The partnership is a natural one, the institutions say. They have been working together on programs such as nursing, physical therapy and physician-assistant studies for two decades.

In addition, Shenandoah was one of first pharmacy schools in the country to incorporate pharmacogenomics into its core curriculum, and its professors are active in PGx research, says Arthur Harralson, the associate dean for research and a professor of pharmacogenomics at the pharmacy school.

For example, the FDA adopted researchers’ method of assigning genotypes to the drug Warfarin, a blood thinner used to prevent clots, strokes and heart attacks. The pharmacy school also is part of a federal grant to study pharmacogenomics in African-American patients.

PGx is an integral part of Shenandoah’s curriculum, with students required to take four classes on the subject.

That puts Shenandoah ahead of the curve. In 2016, new national pharmacy school standards were adopted saying that PGx should be included in pharmacy school curricula. “We had it woven into our program long before that,” says Robert DiCenzo, dean of Shenandoah’s School of Pharmacy. “There are now requirements to have pharmacogenomics within pharmacy education, but many of the programs are just starting to look for ways to put that in.”

Pharmacogenomics has the potential to be a game-changer in medicine. About 10 percent of drugs have known markers that can affect a patient’s reaction to medicine, influencing its efficacy or toxicity. PGx also can be used to determine the correct dosage for a patient.

“I think it’s probably one of the most exciting areas of medicine today: the intersection of pharmacology and genomics and the ability to tell a healthy individual that they shouldn’t take a drug,” says Stottlemyer.

The field is a key part of Inova’s focus on personalized medicine. Inova is incorporating PGx in several areas, such as psychiatry and cardiology, but it has become the first hospital system in the country to develop a genetic drug test offered at Inova Fairfax Hospital to all newborns as part of their standard care.

With a simple cheek swab, Inova uses a baby’s genetics to document how a child could react to 26 different drugs, including codeine, a common pain-relief drug for children. Some children metabolize the drug too quickly, which in extreme cases can cause death. “These kids won’t need these medicines for some time,” says Dr. John Deeken, chief operating officer of the Inova Translational Medicine Institute, which eventually will be located at ICPH. “So is it necessary to do it today? No. But your genes don’t change. We think this starts the child on the right path to personalized health.”

About 72 percent of parents are selecting to have the MediMap test done for their newborns. The program has been so successful that it is being added to obstetrics departments at other Inova hospitals.

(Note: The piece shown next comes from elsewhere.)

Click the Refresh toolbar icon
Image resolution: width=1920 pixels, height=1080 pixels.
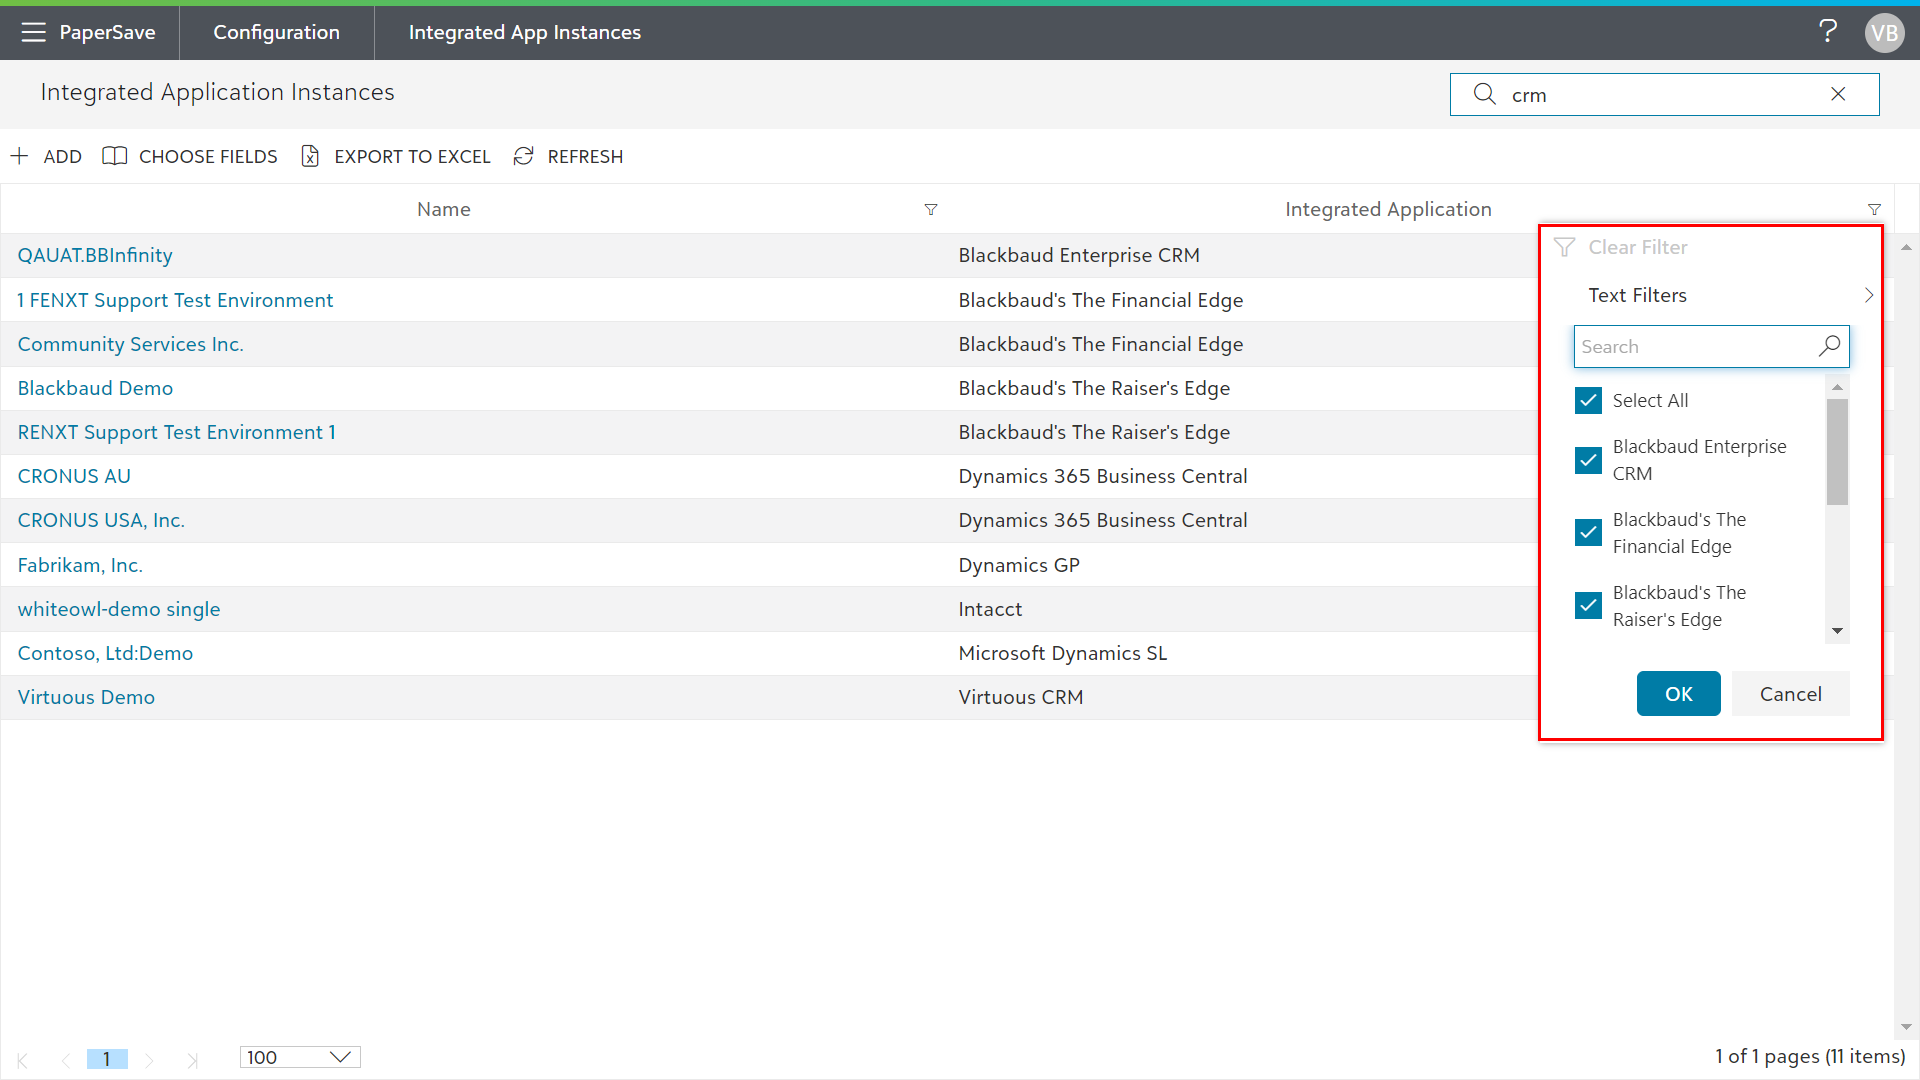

Despite the promise pharmacogenomics holds, there is a shortage of health-care professionals who can interpret the complex data.
Harralson of Shenandoah University says a recent study showed that the average medical school student heard only four hours of lecture on pharmacogenomics.

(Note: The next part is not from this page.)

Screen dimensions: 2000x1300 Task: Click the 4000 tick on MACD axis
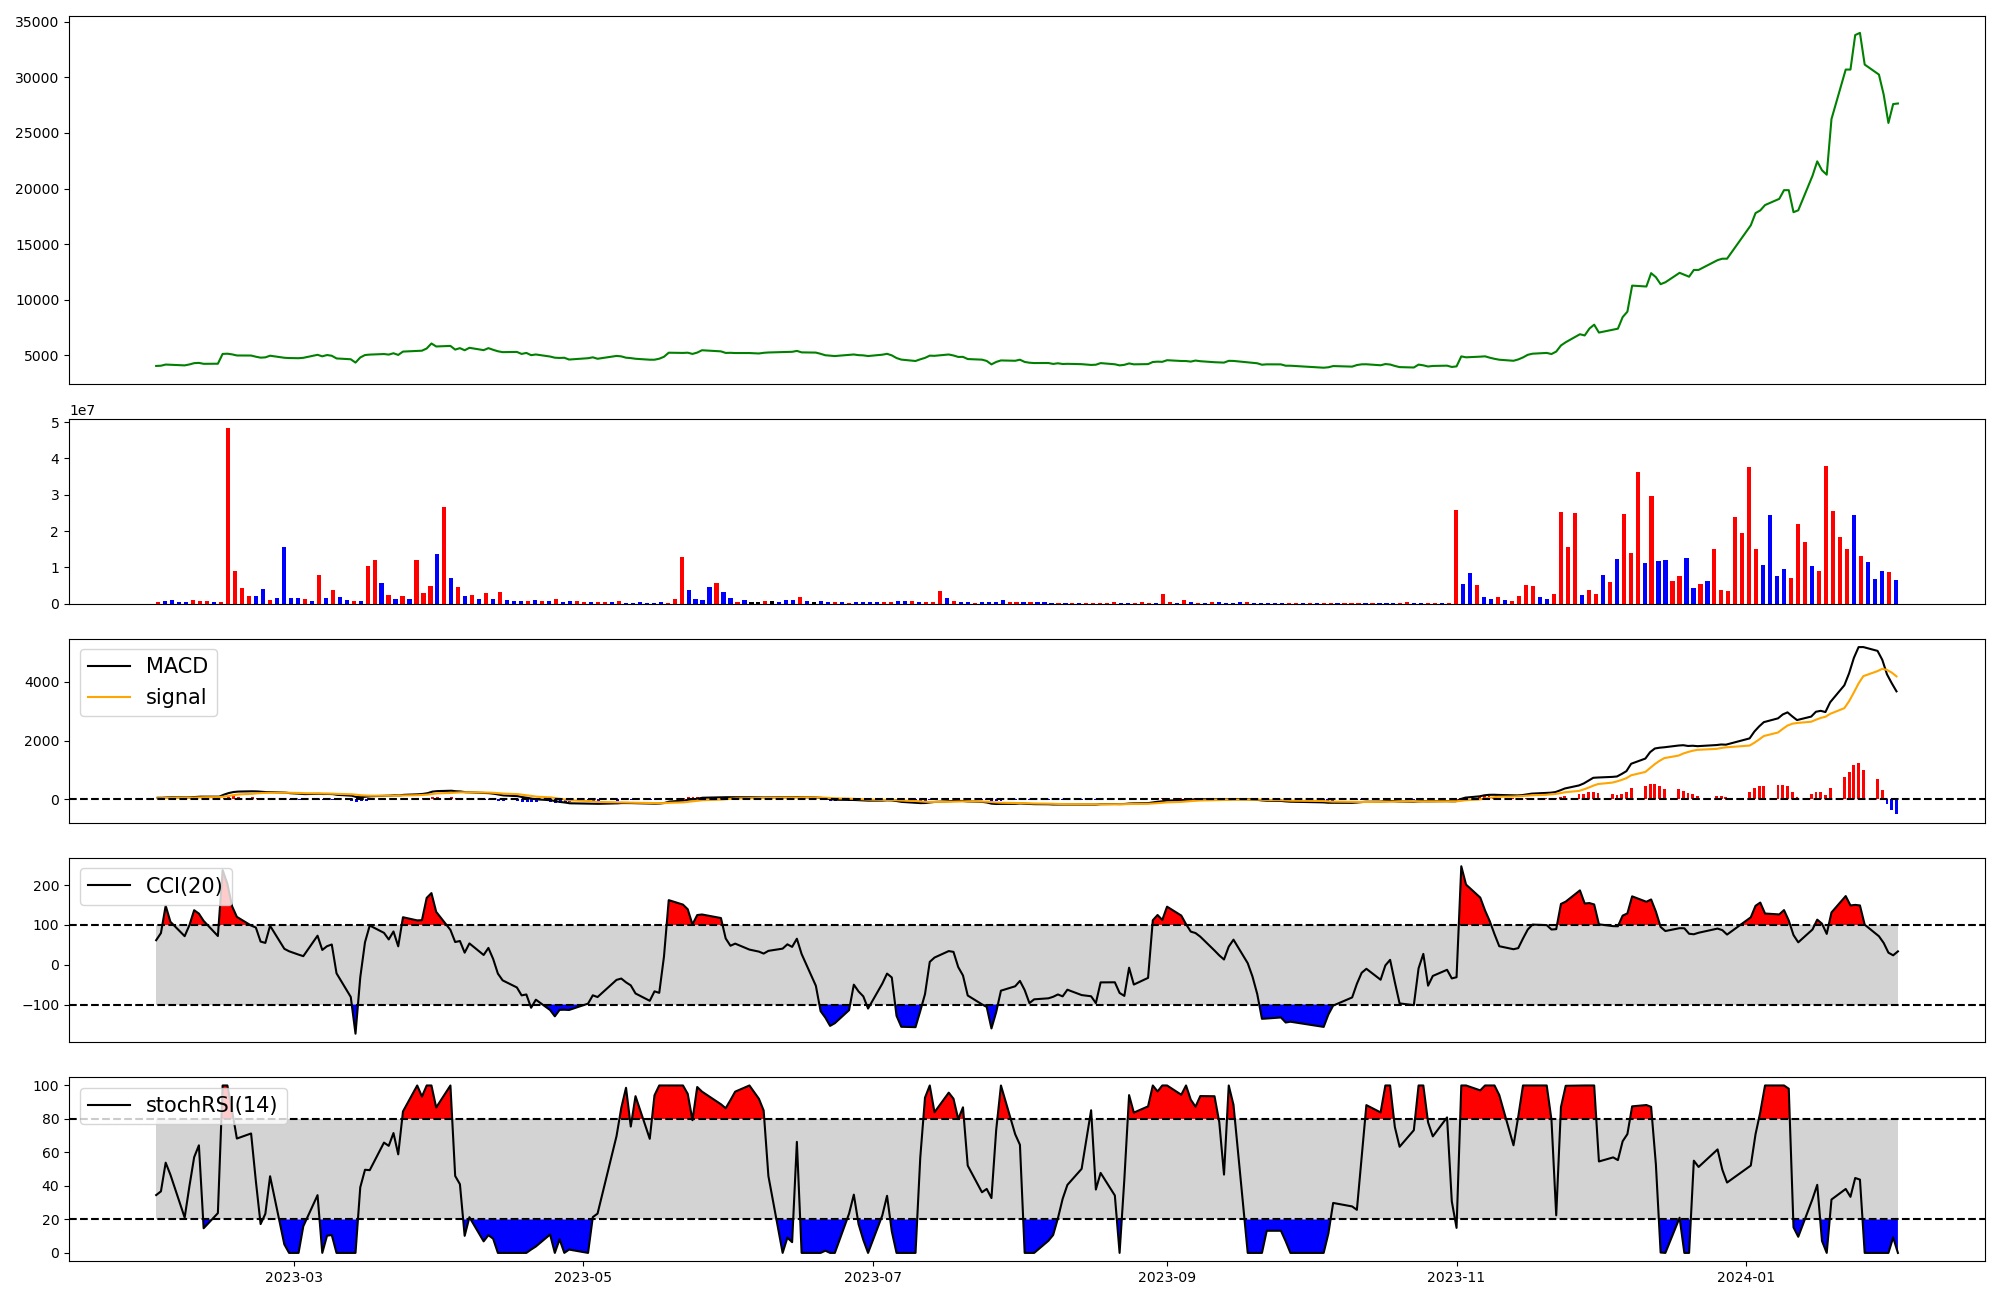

“Physician education and physician adoption is probably one of the reasons that the field continues to progress, but not rapidly progress,” Deeken says.

That’s where the usefulness of the certificates can come in. “The rate of change is exponential,” says Fitzsimmons. “That’s why it’s important not just to be training new practitioners, but as they go out into the field, to bring them back every five or 10 years.”

Stottlemyer says pharmacogenomics allows the medical field to rethink health care, giving doctors ways to prevent disease and help their patients stay healthy.

“This is fundamentally about changing the human condition,” says Stottlemyer. “We’re disrupting ourselves because you have an industry that’s going through a significant disruption. Disrupting from the inside out is ambitious and not easy to do, and you’ve got to have partners that are agile, quick and entpreneurial.”